BioProtocols--WB for phospho protein

Western Blot of Phospho-Protein Protocol

Lyse the cells by scrubbing, or homogenize the tissue of interest in lysis buffer (e.g. RIPA) made fresh and containing a cocktail of protease inhibitors (and cocktail of phosphatase inhibitors when dealing with phosphorylated proteins). Sonicate the samples shortly, and then centrifuge for 20 minutes at 12000 rpm at 4C. Transfer the supernanant, and this is your sample for Western blot. Do protein concentration assay with the method you are familiar.

As soon as lysis occurs, proteolysis, dephosphorylation and denaturation begin. These events can be slowed down tremendously if samples are kept on ice or at 4C at all times and appropriate inhibitors are added fresh to the lysis buffer.

Use a RIPA or NP40 buffer supplemented with fresh protease and phosphatase inhibitors: Ready to use cocktails of inhibitors from well known suppliers are often used but you can make your own cocktail.

Remember to add phosphatase inhibitors to cocktails bought when investigating

phosphorylation events. Please remember that phosphatase is very active at your surrounding. This is why it is so difficult to detect phosphorylated-proteins.

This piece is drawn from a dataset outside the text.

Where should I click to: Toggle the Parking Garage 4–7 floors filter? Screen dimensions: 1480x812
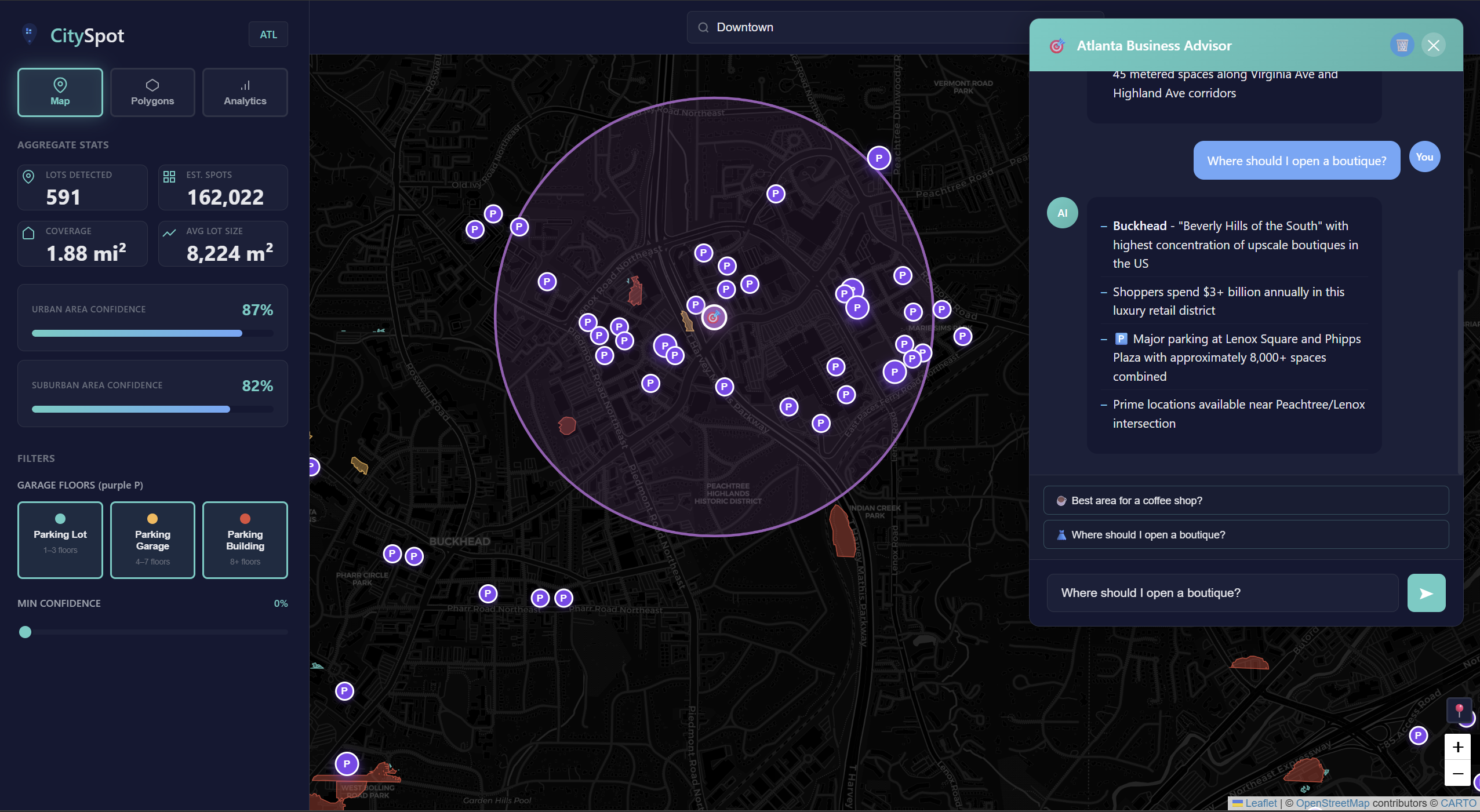pyautogui.click(x=152, y=540)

1. To a sample of protein solution containing 1-100 ng of the target protein (500 ug lysate), add an equal volume of 2x SDS-PAGE sample buffer. For reduced samples, the sample buffer should be supplemented with DTT or ?-mercaptoethanol. For non-reduced samples, the DTT or beta-mercaptoethanol is not added.

SDS sample cell lysates can be stored at -20C for short-term use (less than 3 months), but should be kept at -80C for long-term storage. The degradation of activated protein samples varies greatly. It depends on the nature of each protein and how much activated protein is within the samples.

2. Denature the proteins by boiling, for 5 min.

3. Load the sample onto an SDS-polyacrylamide gel and run the gel under standard conditions.

4. Transfer the proteins to a PVDF membrane or nitrocellulose membrane using semi-dry or wet transfer methods. PVDF membrane is highly suggested for WB on phosphorylated proteins. Please note: for PVDF it is essential to pre-wet the membrane in methanol prior to transfer.

5. If required, the efficiency of transfer can be determined by staining the membrane briefly in Ponceau stain. The stain can be removed by washing in PBST or TBST. We would recommend not washing blots in distilled water as this can strip off proteins in some circumstances.

6. Block the membrane with 5% w/v milk in TBST. Incubate for 1 h at 4C, with agitation.

7. Dilute the primary antibody in 5% BSA in TBST to the recommended dilution. We recommend incubating in a sealed bag, or hybridization tube. Incubate 1 hour at room temperature, or overnight at 4C with agitation. (We recommend to incubate the blot with primary antibody overnight at 4C).

8. Wash the blot in TBST with agitation three to four times for 5 min each at room temperature.

9. Dilute the horseradish peroxidase (HRP) labeled secondary antibody at the recommended dilution (1/3000--1/5000 is usually a good working dilution although this needs to be optimized for the particular application) in TBST.

10. Wash the blot in TBST with agitation three times for 5 minutes each, or four times with 5 minutes each at room temperature.

11. Perform ECL detection and develop the x-ray film.

Top tips for WB of phosphorylated proteins:

1. Keep the proteins in their phosphorylated state. Add adequate phosphatase

inhibitors and keep samples on ice at all times.

2. Block the membrane in 5% w/v BSA (fractionV) NOT MILK (milk contains casein which is a phosphoprotein; This is why it causes high background because the phospho-specific antibody detects the casein present in the milk).

3. Remember the phosphorylation may need to be induced. Low signal or no signal may mean that the induction is not sufficient. Run the recommended positive control with your samples.